* WHAT THE TASK ASKS *
Rename "screenshot" as "screen capture" throughout the stretch from the line containing "Find the location" through the line containing "center [476, 746].", and write out only those lines, otherwise unchanged and without the pictures.

* PROVIDED RECORDS *
Start of Block

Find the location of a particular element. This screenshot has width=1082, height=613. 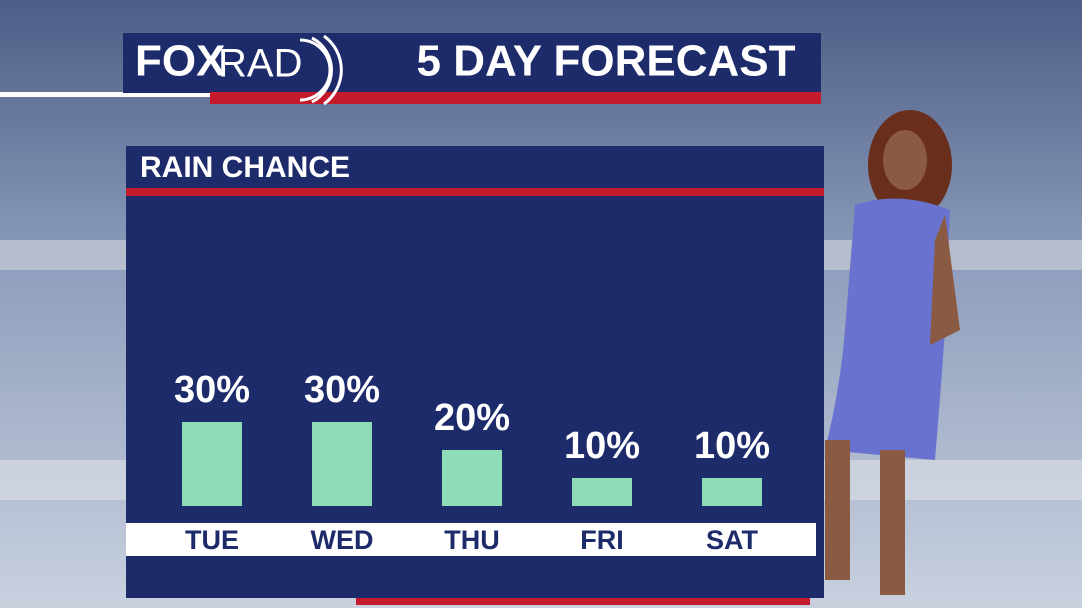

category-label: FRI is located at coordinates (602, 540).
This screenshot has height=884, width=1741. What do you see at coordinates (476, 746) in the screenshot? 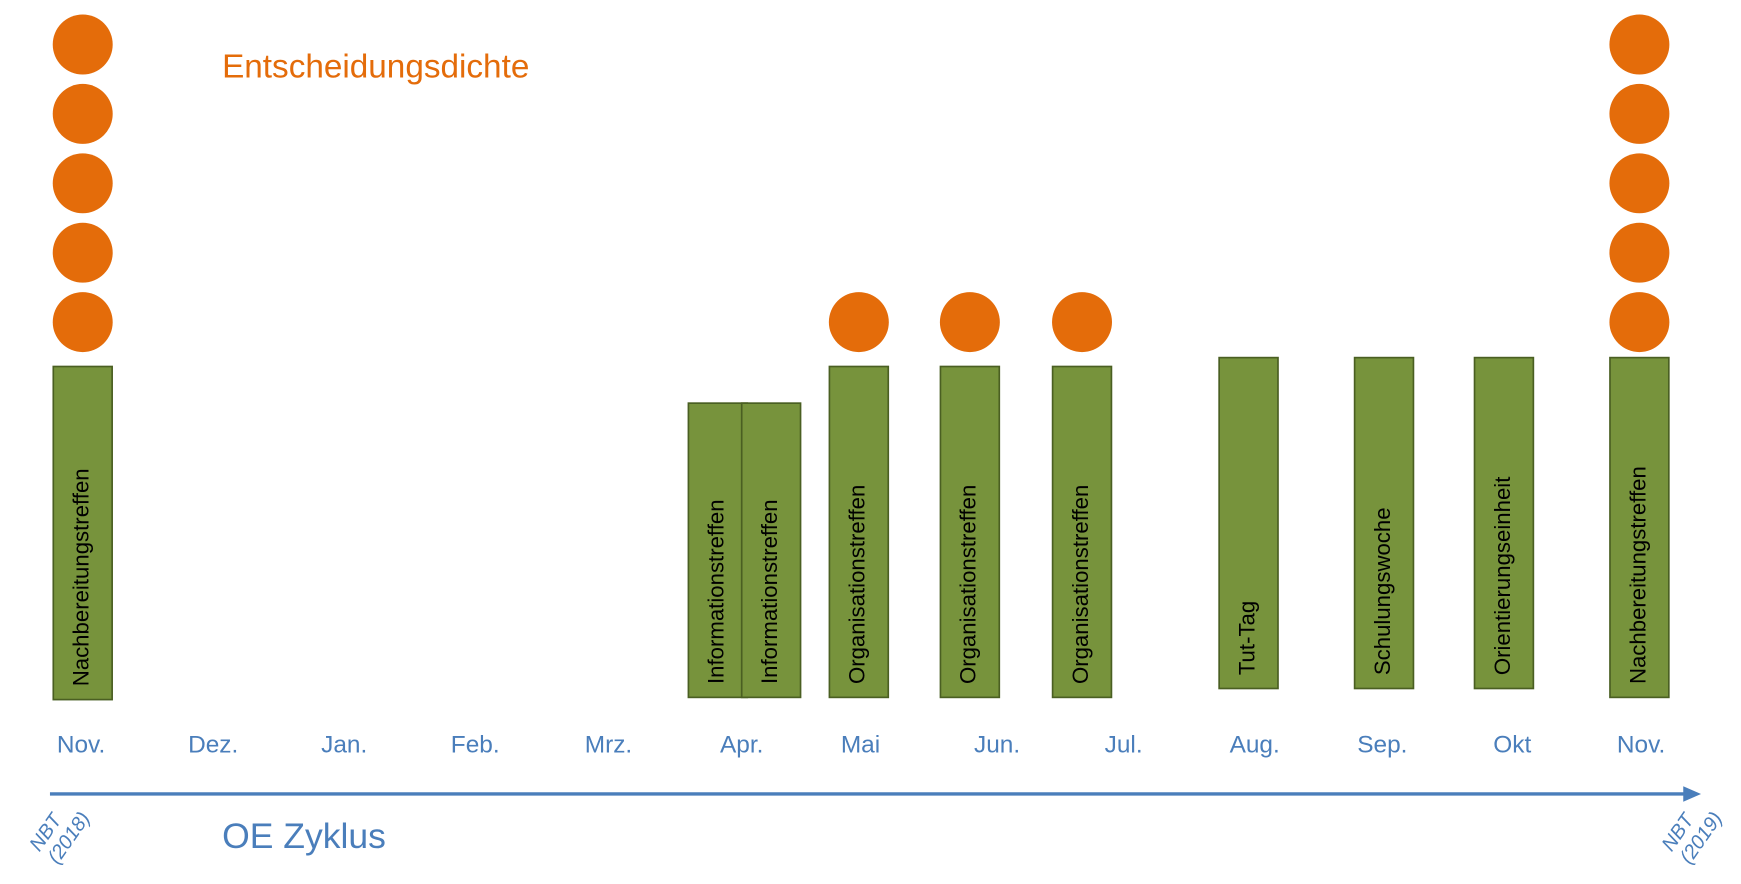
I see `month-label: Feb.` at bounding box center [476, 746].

End of Block
Start of Block

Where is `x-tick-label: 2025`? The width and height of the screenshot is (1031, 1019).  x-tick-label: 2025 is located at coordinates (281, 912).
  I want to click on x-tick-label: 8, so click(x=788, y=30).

End of Block

* RESULT BELOW *
Find the location of a particular element. This screen capture has width=1082, height=613. 

category-label: FRI is located at coordinates (602, 540).
This screen capture has height=884, width=1741. What do you see at coordinates (476, 746) in the screen capture? 
I see `month-label: Feb.` at bounding box center [476, 746].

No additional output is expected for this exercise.